Your assignment
All of the data is to be copied without a single change.

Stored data
■ ■ ■

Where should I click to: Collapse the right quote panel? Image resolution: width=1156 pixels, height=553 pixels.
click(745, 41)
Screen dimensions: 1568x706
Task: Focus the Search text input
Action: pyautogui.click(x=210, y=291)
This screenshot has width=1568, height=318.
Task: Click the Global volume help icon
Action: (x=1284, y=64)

■ ■ ■

Response to the exercise
Where should I click to: Collapse the right quote panel? Image resolution: width=1156 pixels, height=553 pixels.
click(745, 41)
Screen dimensions: 1568x706
Task: Focus the Search text input
Action: pyautogui.click(x=210, y=291)
This screenshot has width=1568, height=318.
Task: Click the Global volume help icon
Action: (x=1284, y=64)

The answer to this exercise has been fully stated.